The outcome of the election was not a surprise. A Dem win by either Senator Clinton or Obama became a near fait accompli the moment McCain clinched the nomination in a year in which the economy was the dominant issue for the electorate. The real shocker would have been a McCain upset.

But like many other people who place a high value on limited government, the sanctity of human life, America’s special relationship with Israel, and the need to remain on offense in the war on terror–the results left me feeling a mixture of anger, disappointment and sadness.

Anger  . . . at what has derisively come to be known as “the mainstream media,” as most journalists and journalistic institutions self-consciously abandoned all professional standards and all pretense of objectivity and transformed themselves into an unregulated arm of the Obama campaign.

For example, by August 7, Sen. Obama’s face had been on the cover of Time seven times–and with equally ridiculous frequency on Newsweek as well. The week before the election, a smiling Sen. Obama–the smoker–graced the cover of Men’s Health. That’s right. Men’s “Health.”

(By the way, have you seen a single press photograph of President-elect Obama smoking during the stressful campaign? Will the press scrupulously avoid publishing any photos of the President smoking in the same way they complied with FDR’s request that he not be shown in his wheelchair? And will there be ashtrays in the Oval Office–sporting the presidential seal? Can I have one?)

This morning, Chris Matthews told Joe Scarborough on MSNBC’s “Morning Joe” program that he felt it his responsibility as a broadcaster to help make the Obama presidency a success. Seriously. For eight years we’ve been told by Matthews and others that it was the press’ job to be adversarial to the White House to keep it honest. Now it’s suddenly its job to be a loyal part of the team? That’s some serious “change.”

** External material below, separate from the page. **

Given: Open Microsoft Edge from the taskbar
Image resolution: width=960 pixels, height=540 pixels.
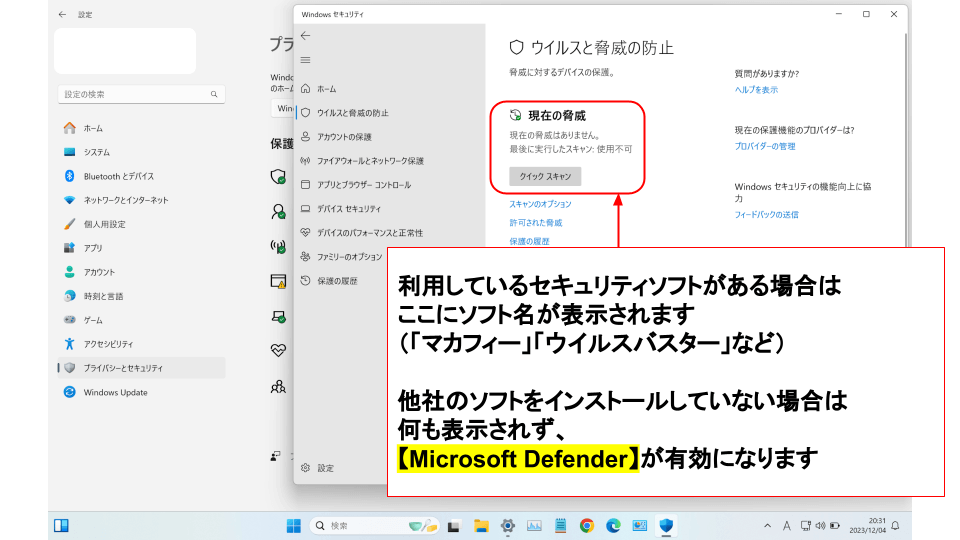Looking at the screenshot, I should coord(612,525).
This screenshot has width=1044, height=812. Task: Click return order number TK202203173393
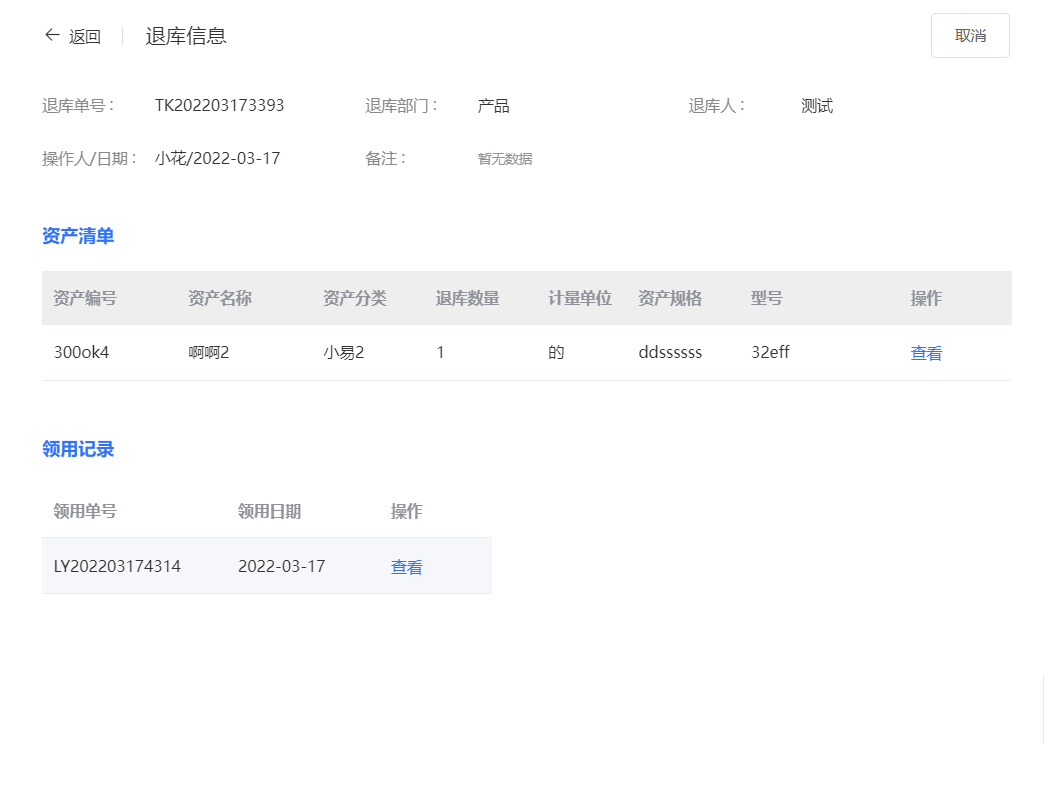[x=219, y=106]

Today, AM talk radio is the only mass media vehicle on which conservative voices can still be heard outside the editorial pages of a few local newspapers. If, as expected, the Pelosi-Reid-Obama government reeinstates the fairness doctrine and effectively muzzles that channel, we will have a situation in this country that is truly dangerous for democracy.

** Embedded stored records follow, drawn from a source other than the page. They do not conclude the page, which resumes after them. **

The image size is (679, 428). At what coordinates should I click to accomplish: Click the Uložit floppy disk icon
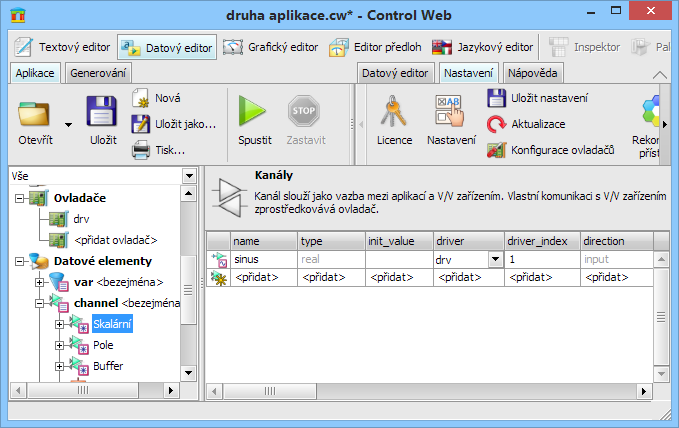point(103,112)
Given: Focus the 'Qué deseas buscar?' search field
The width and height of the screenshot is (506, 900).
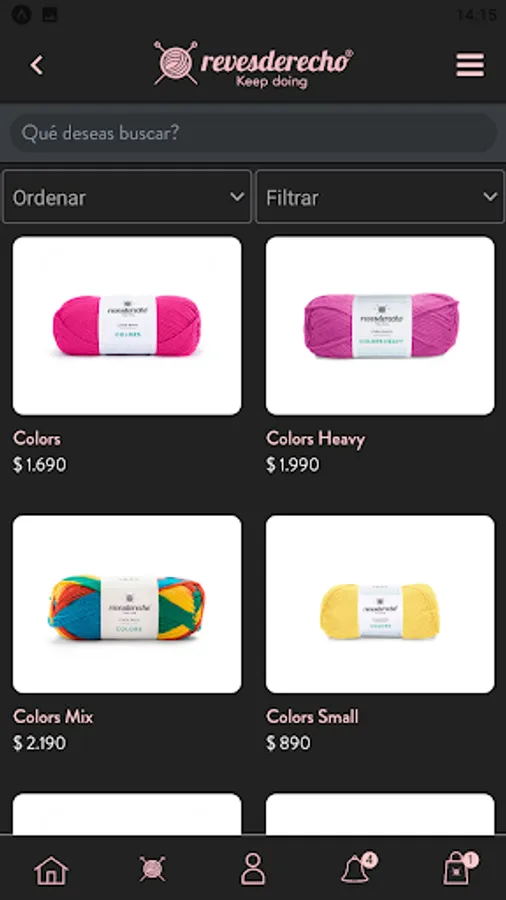Looking at the screenshot, I should tap(253, 133).
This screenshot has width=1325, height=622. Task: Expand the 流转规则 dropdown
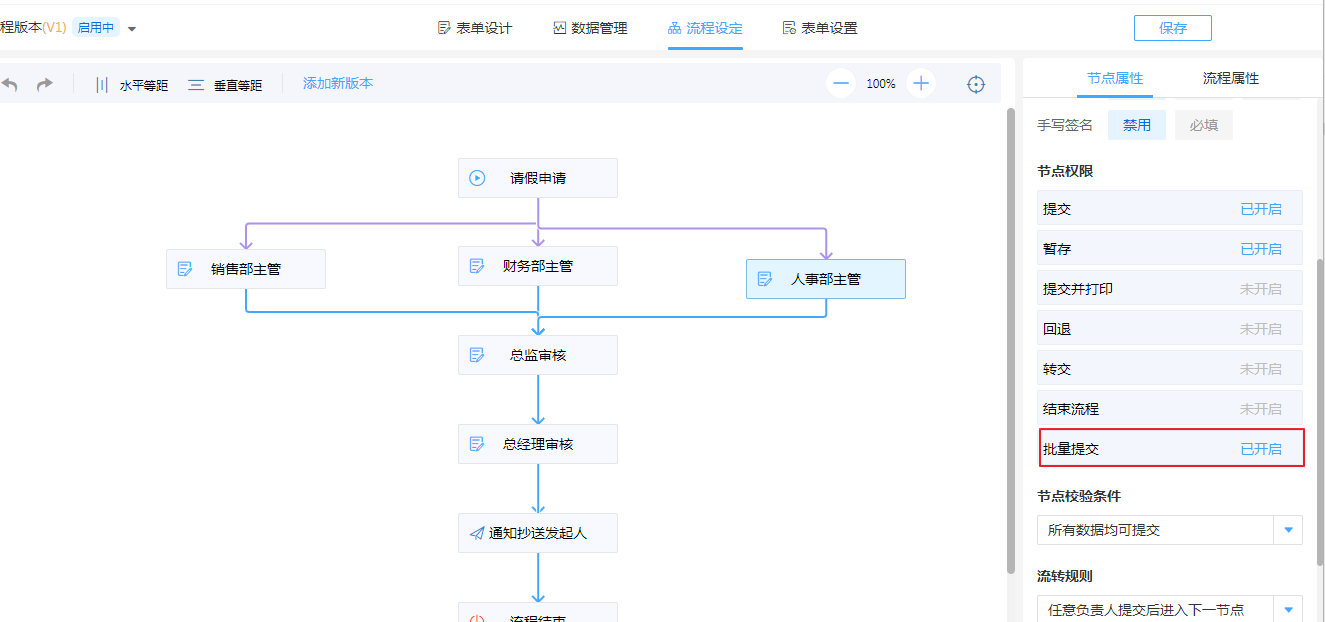[1287, 609]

Disappointment . . . that my party couldn’t find a way to nominate a stronger, more conservative candidate for the most important political office in the world. There is much to admire about John McCain the man, but as long-time readers of the blog know, I’ve never been a fan of McCain the politician or crafter of public policy. The fact is, George W. Bush, Bob Dole, and Bush 41 weren’t the best picks either, though, again, there is much to admire about each man. You have to go back to Ronald Reagan to find the Republican Party nominating the right man at the right time.

And there is also disappointment in the small but highly visible number of conservatives and libertarians who constructed contorted rationalizations for supporting Senator Obama’s candidacy.

Sadness . . . that I was robbed of the exciting opportunity to cast a vote for the first black President of the United States because the first African-American nominee of a major party was unfit for the office by virtue of inexperience and ideology. That would have been fun. If America was truly hungry for a wise philosopher-king with dark skin, it should have found a way to draft Thomas Sowell.

I get the pride and thrill that people of all races are feeling about the passing of this milestone. And I understand how powerful the pull of “identification” was for black evangelical Christians. Just look at how excited we Christians get when we find out that some celebrity or sports star is a believer.

But isn’t voting for a African-American man that you would clearly have vigorously voted against if he were white, a blatantly racist act? Isn’t this a variant of “the soft racism of low expectations?”


Chris Matthews is clearly wrong in thinking it is his job as a journalist to work for the success of the Obama presidency. But it is my duty as a believer to pray for President Obama, and I already am.

As a person who loves this country mightily, I’ll entreat the God of heaven that President Obama will operate in wisdom, steer the ship of state well in these dangerous waters, and find the will to resist the pull of the forces that dominate his political party.

Because when the most liberal Congress in 30 years starts flooding his desk with legislation, he’ll have to either sign the bills or veto them.

Voting “present” is no longer an option.